The Languages, Systems, and Data Seminar meets weekly to discuss interesting topics in the areas of programming languages, systems, databases, formal methods, security, software engineering, verification, architecture, and beyond. Our goal is to encourage interactions and discussions between students, researchers, and faculty with interests in these areas. The seminar is open to everyone interested. Participating students should register for the 2-credit course CSE 280O.

For fall 2020, this seminar is completely virtual. We are excited to welcome a roster of external speakers from around the world!

Talks will be advertised on the ucsc-lsd-seminar-announce (for anyone) and lsd-group (for UCSC-affiliated people) mailing lists.

Date Speaker Title
Oct. 2 None Social event and class introduction
Oct. 9 Matthías Páll Gissurarson Weakening Type Systems for Faster Prototyping
Oct. 16 Wen Kokke An introduction to Session Types
Oct. 23 Kalev Alpernas Correct and Secure Serverless Computing
Oct. 30 Daniel Lehmann Everything Old is New Again: Binary Security of WebAssembly
Nov. 6 Uma Zalakain Mechanising the Linear π-Calculus
Nov. 13 Katherine Ye Penrose: from mathematical notation to beautiful diagrams
Nov. 20 Jacob Nelson Bundled References: An Abstraction for Highly-Concurrent Linearizable Range Queries
Dec. 4 Alexa VanHattum Vectorization for Digital Signal Processors via Equality Saturation
Dec. 11 Irene Yoon Modular, compositional, and executable semantics for LLVM IR

Oct. 2

Class introduction

Oct. 9

Speaker: Matthías Páll Gissurarson (Chalmers University)

Title: Weakening Type Systems for Faster Prototyping

Abstract: Types and type systems are great to provide the compiler with a partial specification of our programs, but it can often be tricky to write code that matches said specification. In this talk, I will demonstrate how we can allow developers to opt-in to a weaker type system “just get it to compile”, and what we can do to “fix” the code during compilation so that it matches the specification provided using synthesis and coercions, and hint to the developer what the issue is and how they might fix it.

Oct. 16

Speaker: Wen Kokke (University of Edinburgh)

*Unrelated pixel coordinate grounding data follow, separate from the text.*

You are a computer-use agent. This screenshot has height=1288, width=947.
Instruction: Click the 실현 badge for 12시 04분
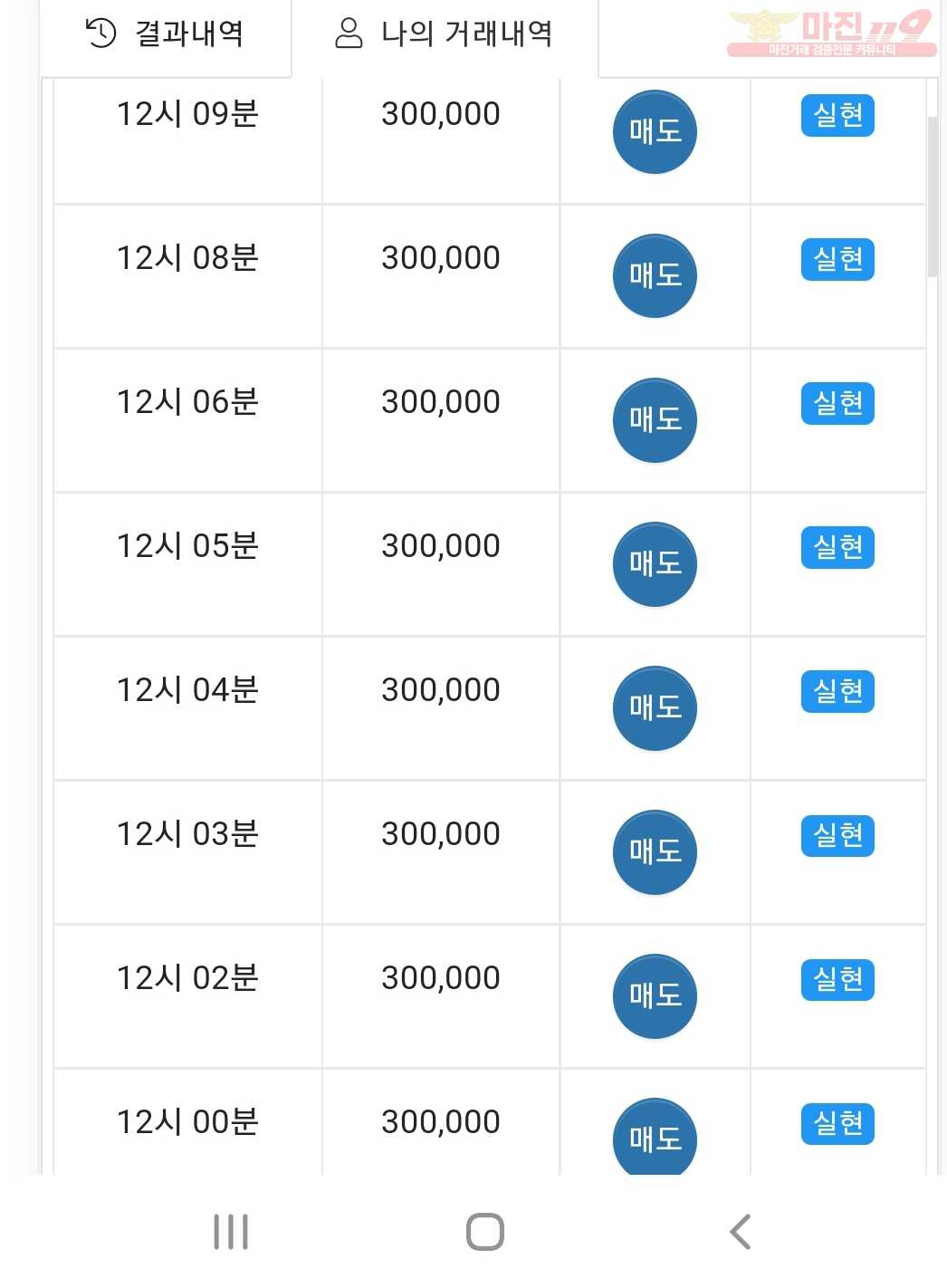[837, 691]
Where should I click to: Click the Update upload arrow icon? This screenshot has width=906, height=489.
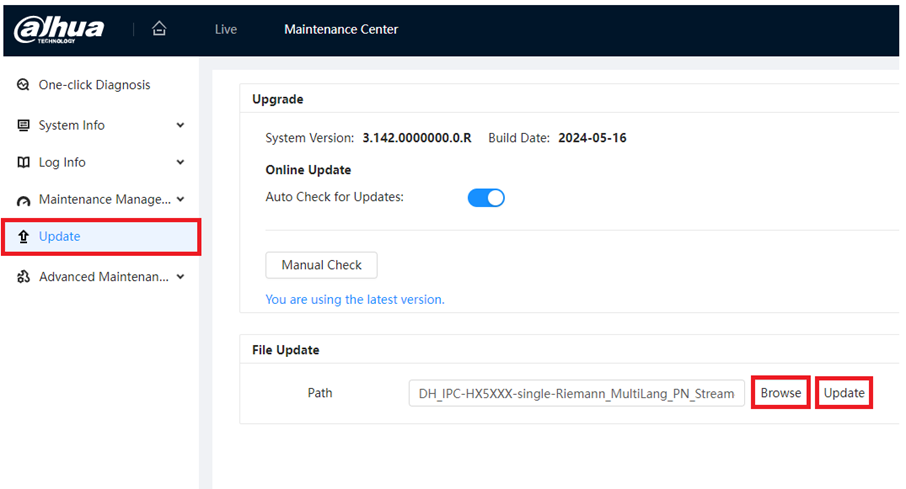click(23, 237)
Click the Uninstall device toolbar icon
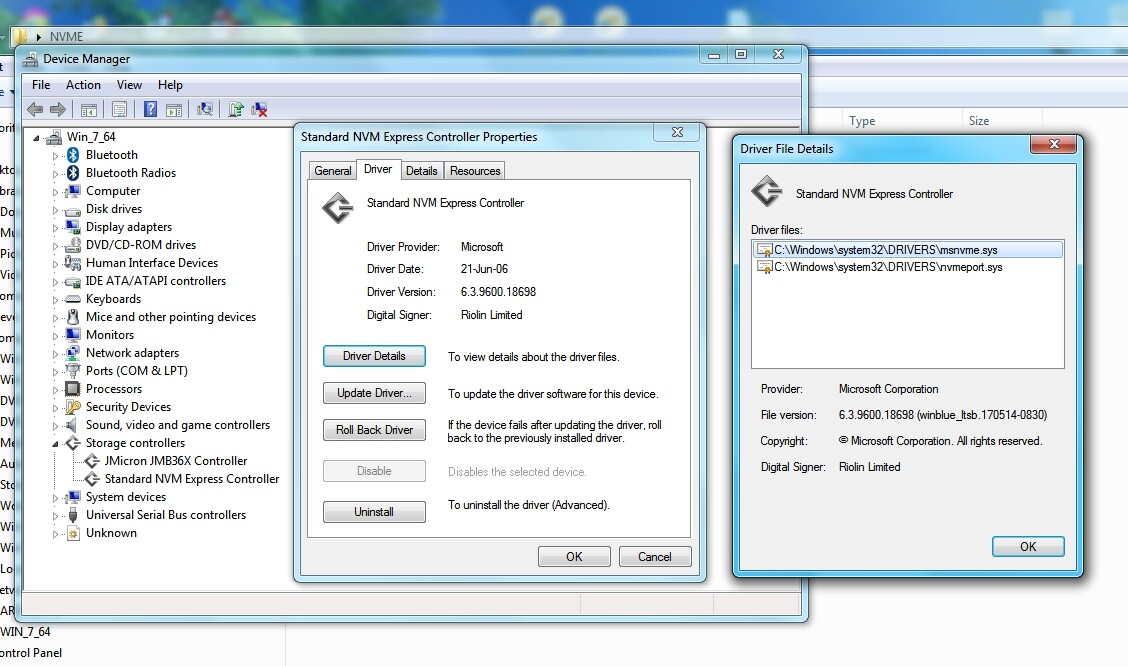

Title: An introduction to Session Types

Abstract: Much like the λ-calculus is the foundational calculus for functions, the π-calculus is the foundational calculus for message-passing concurrency. Both are terrifyingly powerful, in the sense that if you can compute something, you can do it using these languages. They’re also very scary, in the sense that you can easily write functions that “go wrong”, e.g., by getting different kinds of data mixed up, looping forever, or just getting stuck. In this talk, I’ll introduce the fundamentals of the π-calculus, and the continued effort to tame its potential for going wrong, while leaving as much of its power as possible intact. I’ll do all of this by analogy to the λ-calculus, and I’ll finish up by talk about concurrent λ-calculus—basically the answer to the question “What do I get if I smash my λs and πs together really hard?”

(The talk starts with a brief recap of the relevant bits of the untyped and simply-typed λ-calculus, just in case you could use a refresher.)

Bio: Wen is a programming languages researcher at the University of Edinburgh, where she works on session types. She is also a researcher at Heriot-Watt University, where she works on lightweight verification for neural networks. In her spare time, she enjoys cooking and runs a small art space.

Oct. 23

Speaker: Kalev Alpernas (Tel Aviv University)

Title: Correct and Secure Serverless Computing

Abstract: Serverless computing is a popular cloud computing paradigm that allows for easy deployment, rapid prototyping, and effortless, near-unlimited scalability. However, serverless computing can provide these benefits by introducing several restrictions and limitations on cloud applications, including limiting task execution time, requiring the use of ephemeral execution environments, and requiring that programs adopt an event-driven programming model. These limitations make it harder to write correct and secure applications.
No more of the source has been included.